William Erwin Eisner war der große alte Mann, ein Pionier der amerikanischen Comics. Der Sohn jüdischer Einwanderer wurde am 6. März 1917 in New York geboren. Schon im Alter von 8 Jahren begann er zu zeichnen und tat es bis an sein Lebensende. Als Zeitungsjunge lernte er nicht nur die Straßen New Yorks kennen, sondern auch die klassischen Zeitungscomics dieser Zeit.

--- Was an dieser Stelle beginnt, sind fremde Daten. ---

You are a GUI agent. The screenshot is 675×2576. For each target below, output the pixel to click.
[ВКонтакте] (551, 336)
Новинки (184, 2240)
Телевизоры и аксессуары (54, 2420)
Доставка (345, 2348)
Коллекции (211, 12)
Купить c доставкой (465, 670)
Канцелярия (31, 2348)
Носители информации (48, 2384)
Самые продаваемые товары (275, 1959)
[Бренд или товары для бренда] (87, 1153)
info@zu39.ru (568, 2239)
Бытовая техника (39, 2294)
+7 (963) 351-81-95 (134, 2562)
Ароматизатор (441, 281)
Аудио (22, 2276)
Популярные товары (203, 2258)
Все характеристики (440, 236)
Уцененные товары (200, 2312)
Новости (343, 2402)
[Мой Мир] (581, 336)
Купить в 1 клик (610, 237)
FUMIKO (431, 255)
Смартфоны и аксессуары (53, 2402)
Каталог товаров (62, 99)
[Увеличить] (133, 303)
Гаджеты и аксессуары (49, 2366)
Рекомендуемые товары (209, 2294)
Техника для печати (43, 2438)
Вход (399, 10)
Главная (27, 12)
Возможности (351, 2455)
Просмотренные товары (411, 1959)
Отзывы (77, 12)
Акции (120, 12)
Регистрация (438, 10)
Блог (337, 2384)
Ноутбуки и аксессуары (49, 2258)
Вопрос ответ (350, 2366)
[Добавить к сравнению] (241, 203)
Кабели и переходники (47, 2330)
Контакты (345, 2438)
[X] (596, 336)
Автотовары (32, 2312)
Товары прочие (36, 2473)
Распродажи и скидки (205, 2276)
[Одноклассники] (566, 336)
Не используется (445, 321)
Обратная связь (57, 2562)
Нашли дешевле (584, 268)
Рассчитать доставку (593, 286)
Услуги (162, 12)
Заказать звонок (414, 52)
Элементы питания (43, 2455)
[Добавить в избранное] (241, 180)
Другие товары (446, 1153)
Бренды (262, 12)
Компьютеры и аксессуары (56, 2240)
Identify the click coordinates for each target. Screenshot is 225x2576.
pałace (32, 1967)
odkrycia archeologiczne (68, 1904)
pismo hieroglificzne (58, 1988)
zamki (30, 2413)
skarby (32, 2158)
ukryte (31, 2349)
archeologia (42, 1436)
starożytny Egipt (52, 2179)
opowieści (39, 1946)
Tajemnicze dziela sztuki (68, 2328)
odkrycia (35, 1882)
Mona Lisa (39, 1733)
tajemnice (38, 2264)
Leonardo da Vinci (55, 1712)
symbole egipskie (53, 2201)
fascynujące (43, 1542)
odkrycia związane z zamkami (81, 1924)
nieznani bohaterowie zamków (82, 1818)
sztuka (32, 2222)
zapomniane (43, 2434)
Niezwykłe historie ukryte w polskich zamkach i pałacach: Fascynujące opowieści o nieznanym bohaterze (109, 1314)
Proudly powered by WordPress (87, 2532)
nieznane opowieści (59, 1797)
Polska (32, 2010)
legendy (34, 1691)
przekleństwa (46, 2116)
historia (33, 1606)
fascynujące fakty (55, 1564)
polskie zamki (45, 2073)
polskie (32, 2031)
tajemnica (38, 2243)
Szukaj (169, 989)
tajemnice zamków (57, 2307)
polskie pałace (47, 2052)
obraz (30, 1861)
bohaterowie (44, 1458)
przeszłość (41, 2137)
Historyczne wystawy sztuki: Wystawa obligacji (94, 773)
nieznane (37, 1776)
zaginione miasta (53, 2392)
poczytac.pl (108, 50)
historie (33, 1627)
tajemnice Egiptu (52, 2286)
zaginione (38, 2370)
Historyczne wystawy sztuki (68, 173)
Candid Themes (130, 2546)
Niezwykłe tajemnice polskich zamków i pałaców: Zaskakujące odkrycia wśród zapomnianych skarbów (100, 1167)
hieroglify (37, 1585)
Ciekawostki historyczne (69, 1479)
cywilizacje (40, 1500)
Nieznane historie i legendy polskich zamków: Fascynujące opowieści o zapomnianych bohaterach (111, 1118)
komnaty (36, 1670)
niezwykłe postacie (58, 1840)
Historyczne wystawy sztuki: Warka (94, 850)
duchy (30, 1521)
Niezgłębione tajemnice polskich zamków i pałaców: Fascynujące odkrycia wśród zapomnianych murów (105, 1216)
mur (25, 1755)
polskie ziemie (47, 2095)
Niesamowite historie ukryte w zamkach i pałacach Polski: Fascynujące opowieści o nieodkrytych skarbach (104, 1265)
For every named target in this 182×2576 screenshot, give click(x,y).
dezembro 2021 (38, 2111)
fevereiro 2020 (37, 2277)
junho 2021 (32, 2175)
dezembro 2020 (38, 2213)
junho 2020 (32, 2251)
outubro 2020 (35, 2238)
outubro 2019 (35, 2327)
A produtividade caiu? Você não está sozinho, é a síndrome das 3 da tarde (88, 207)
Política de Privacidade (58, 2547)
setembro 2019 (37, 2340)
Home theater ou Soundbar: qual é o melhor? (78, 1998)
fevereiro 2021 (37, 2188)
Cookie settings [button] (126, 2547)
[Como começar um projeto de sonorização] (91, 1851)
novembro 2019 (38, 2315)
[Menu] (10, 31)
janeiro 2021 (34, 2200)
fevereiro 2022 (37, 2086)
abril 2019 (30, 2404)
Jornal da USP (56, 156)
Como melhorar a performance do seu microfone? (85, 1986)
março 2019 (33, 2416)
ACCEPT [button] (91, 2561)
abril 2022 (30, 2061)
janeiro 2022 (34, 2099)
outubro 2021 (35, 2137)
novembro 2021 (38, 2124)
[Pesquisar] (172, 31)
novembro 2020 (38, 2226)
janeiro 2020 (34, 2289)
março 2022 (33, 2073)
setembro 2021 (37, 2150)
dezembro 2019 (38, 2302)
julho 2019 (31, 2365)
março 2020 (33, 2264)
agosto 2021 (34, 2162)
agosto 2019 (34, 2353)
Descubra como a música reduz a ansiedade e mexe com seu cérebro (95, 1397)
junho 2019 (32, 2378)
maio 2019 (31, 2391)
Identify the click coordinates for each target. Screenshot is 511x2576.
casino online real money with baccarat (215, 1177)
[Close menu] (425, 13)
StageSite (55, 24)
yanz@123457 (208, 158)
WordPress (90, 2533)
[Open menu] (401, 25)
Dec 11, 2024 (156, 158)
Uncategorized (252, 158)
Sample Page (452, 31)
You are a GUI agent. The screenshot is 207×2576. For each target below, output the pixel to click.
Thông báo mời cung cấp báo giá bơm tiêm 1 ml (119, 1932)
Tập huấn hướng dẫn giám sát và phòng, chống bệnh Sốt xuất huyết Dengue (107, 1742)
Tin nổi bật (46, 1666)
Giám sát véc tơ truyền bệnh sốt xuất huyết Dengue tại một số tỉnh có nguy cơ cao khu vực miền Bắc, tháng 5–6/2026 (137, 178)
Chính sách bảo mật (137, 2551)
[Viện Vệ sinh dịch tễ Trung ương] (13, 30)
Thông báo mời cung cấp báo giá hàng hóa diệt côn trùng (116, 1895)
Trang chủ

Bereits 1933 wurde eine erste Zeichnung in der lokalen College-Zeitung veröffentlicht, erste Erfolge hatte er mit einer humoristischen Krimiserie namens Harry Karry und Flame, einer Piratenserie, beide für das Magazin Wow, What a Magazine entstanden. Dort traf er auf Samuel «Jerry» Iger, mit dem er ein Studio gründete, in dem u. a. Bob Kane und ein gewisser Jack Kurtzberg (alias Jack Kirby) arbeiteten. In dieser Zeit versorgte Eisner den gesamten englischsprachigen Markt mit Serien wie Sheena, Queen of the Jungle oder Hawk of the Sea. 1939 trennen sich Eisner und Iger, Will Eisner arbeitet für den Verlag Quality Comics als Texter, Zeichner und Chefredakteur. Serien wie Doll Man, Lady Luck und Black Hawk entstanden.

Von 1940 bis 1952 erschien seine Figur The Spirit (Gesamtausgabe bei Salleck Publications), eine der interessantesten und komplexesten Comic-Figuren überhaupt. Für diese Serie entwickelte er neue Erzähl- und Zeichentechniken, eng orientiert am Medium Film. Diese sollten ganze Generationen von Zeichnern und Textern beeinflussen.

1952 gründete er die American Visuals Corporation, die verschiedene Comics für die US Army produziert. Denn Will Eisner hatte klar erkannt, dass man mit Comics Wissen vermitteln kann. Ende der 1960er Jahre wurde Eisners Werk neu entdeckt. Ab 1978 entstanden Graphic Novels wie Ein Vertrag mit Gott, Life Force, Reise ins Herzen des Sturms, Dropsie Avenue, Big City Blues, The Building, Unsichtbare Menschen (in deutsch bei Carlsen), die erneut das Medium Comic revolutionierten. Seine Lehrbücher Mit Bildern erzählen und Graphisches Erzählen sind zwei Meisterwerke, die jedem Comic-Schaffenden zu empfehlen sind.

1988 wurde von den US-amerikanischen Verlagen der Eisner-Award ins Leben gerufen. Er ist der wichtigste und renommierteste Preis, den man heute als Comic-Künstler bekommen kann. 1994 erhielt Will Eisner auf dem Internationalen Comic-Salon in Erlangen den Max und Moritz-Preis für sein Lebenswerk, 1998 den in der Kategorie Beste Kinder- und Jugendpublikation für seine Adaptation von Moby Dick.

Bis ins hohe Alter hat sich Will Eisner seine unermüdliche Schaffenskraft bewahrt. Sein letztes Werk Das Komplott (dt. bei der DVA) konnte er noch kurz vor seinem Tod im Januar 2005 fertig stellen.